Opinion
November 2, 1987
Appeal from the Supreme Court, Kings County (Egitto, J.).
Ordered that the resentence is affirmed.
The defendant was originally sentenced upon his conviction of attempted murder in the second degree to an indeterminate term of imprisonment of 10 to 20 years as an armed felon. On appeal, this court vacated the sentence upon the ground that attempted murder in the second degree is not a class B armed felony offense (see, CPL 1.20; Penal Law § 110.05; § 125.25 [1]; People v. Lawrence, 97 A.D.2d 718, affd 64 N.Y.2d 200), and remitted the matter for resentencing (People v. Fuller, 119 A.D.2d 692). Upon resentencing, the court imposed an indeterminate term of imprisonment of 7 to 21 years. We affirm.

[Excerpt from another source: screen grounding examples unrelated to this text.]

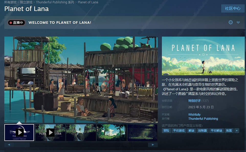Collapse the live broadcast panel chevron
This screenshot has height=152, width=246.
(238, 22)
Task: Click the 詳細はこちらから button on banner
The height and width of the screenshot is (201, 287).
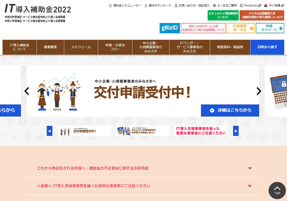Action: tap(230, 110)
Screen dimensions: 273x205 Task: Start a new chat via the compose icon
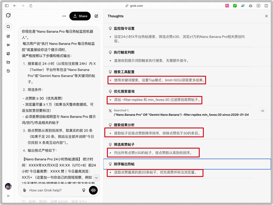pos(8,36)
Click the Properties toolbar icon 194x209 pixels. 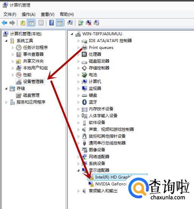click(41, 23)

Contrary to defendant's contention, in imposing a resentence following the vacatur of the original illegal sentence, the court was not barred from imposing a sentence having a maximum term of greater than 20 years. Unlike those cases which hold that following a successful appeal and retrial, a court, absent a reasoned and legitimate justification, may not impose a greater sentence than was originally imposed (see, North Carolina v Pearce, 395 U.S. 711; People v. Miller, 65 N.Y.2d 502, cert denied ___ US ___, 106 S Ct 317; People v. Best, 127 A.D.2d 671, lv denied 70 N.Y.2d 642), at bar, there was never a prior legal sentence imposed. Once the original sentence was vacated on the ground that it was illegal, the court on resentencing was not bound by either the minimum or maximum limits of the original sentence, which had become a nullity (see, People v. Harrington, 21 N.Y.2d 61, 64; People v. Garcia, 121 A.D.2d 465, affd 69 N.Y.2d 903, rearg denied 70 N.Y.2d 694; People v. Gillette, 33 A.D.2d 587). Thus, the court was free to impose a new legal maximum term which was greater than that originally imposed.
Beyond that, we find no merit to defendant's claim that the resentence was excessive. Mollen, P.J., Bracken, Brown and Weinstein, JJ., concur.